The XBMC remote control I first tried (recommended by LifeHacker) didn’t work. No matter what I did it would not work, and the FAQ for it not working said “…see if EventServer is accepting connections. If you need to explicitly open the port in your firewall, it’s 9777 UDP”. What if, and I posit this just as a hypothetical question*, your firewall isn’t blocking 9777, or indeed any ports once you’re logged on to the network, and say, EventServer does appear to be accepting connections. What, in that instance, might you suggest if the fricking thing isn’t working? Eventually just switching to another remote control app provided something that worked about 95% of the time (for the brief hour or two that I had the thing running before I made the mistake of asking it to clear out it’s database of incorrectly identified TV shows).
Anyhow, so I’m starting again, from scratch.
Which would be easier if Raspbmc was working today. But instead… well, instead… there’ll be another post.

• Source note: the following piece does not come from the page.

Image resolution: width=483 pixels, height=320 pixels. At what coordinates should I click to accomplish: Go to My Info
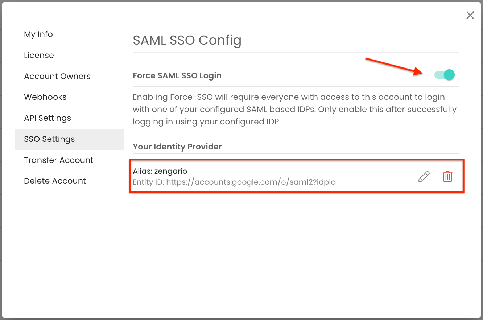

Yesterday was nice though, and the day before. We spent the day before at my mum’s – relaxing in the Cornwall air (well, inside, because it decided to hail during the day). I spent a happy chunk of time trying to solve a Dead Bug Jumping problem (which, ironically, I’ve still not managed to solve) and reading Musicophilia. Then yesterday we headed to High Cross House and (by extension) Dartington. Dartington didn’t really have anything much on, but High Cross House was delightful. Neither Kathryn nor I are huge on modernist architecture. But we can both appreciate something that’s well designed and built, and one of the most interesting things about modernism is that the spaces are (if it’s well done) just really beautiful spaces to be in. So whilst neither of us crave living in a grand Modernist building, it was certainly a really incredible space to be in. As a National Trust property it’s very different – because they’ve not attempted to return it to its original state, instead the inside is filled with displays, and art works, and only some rooms are reminiscent of how they would have been.

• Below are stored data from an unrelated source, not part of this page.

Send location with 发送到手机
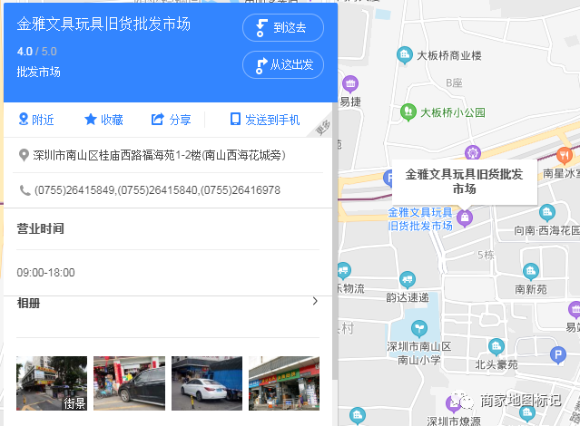The height and width of the screenshot is (426, 580). coord(265,120)
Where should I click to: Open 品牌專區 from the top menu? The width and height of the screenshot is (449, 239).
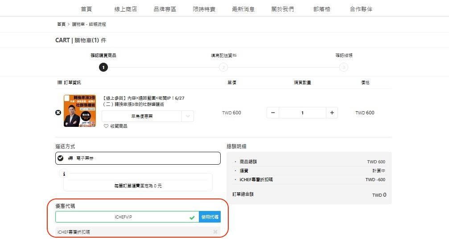click(165, 9)
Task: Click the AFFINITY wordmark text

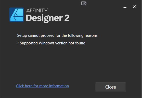Action: click(37, 10)
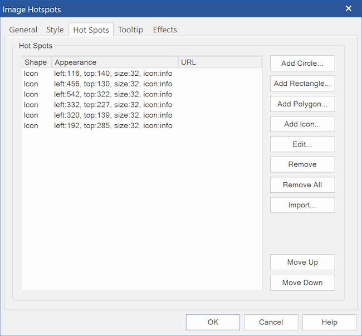Image resolution: width=362 pixels, height=336 pixels.
Task: Remove all hotspots with Remove All
Action: click(302, 185)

It works really well, and I’d highly recommend it.
We also spent some time in Totnes. Now I’d wanted to visit Totnes for a long time, mainly to visit The Drift Record Store.
Which was, as expected, fantastic. It was filled with lots of lovely, lovely vinyl although I actually walked away with two CDs – The Flaming Lips and Ólöf Arnaulds – mainly because I’ve got two other bits of Vinyl that I really, really, really want.
The rest of Totnes was a bit, well… Look. It was lovely. Physically. Physically, like Bath, it was really really pretty. Some of the people in the shops seemed very nice. But some of them were miserable as sin – to the point of: I looked in the window of one of the charitybookandmusicshops and saw two books in their display that I really rather fancied. And two CDs on their CD rack that I’ve wanted for a while (common as muck, but they were cheap and cheerful). But when we walked in laughing and chatting, the woman behind the counter looked at us in a manner which suggested how very dare you interrupt my sitting behind the counter looking miserable. After a bit of a wander around we both decided there was nothing that either of us absolutely had to have, we left. Now I probably would have got the book on architecture, and quite possibly the beginners woodworking, and also two CDs. 20 quidish. But no.
No, we left with none of the books and they got none of the monies.
I think the problem with Totnes that we experienced, is that it feels like Bath. People think they’re better for being in Totnes than people from around. I’m sure that’s not true of everyone, and as I said, some stores were lovely. It also was an utterly miserable, bitterly cold and at times wet day, which never helps. But honestly? I much prefer Hay on Wye, and we have Rise here in Bristol, and between those two places, and the internet, we can happily spend more than enough :)
* Which may not be hypothetical, as it may have been how I spent an hour.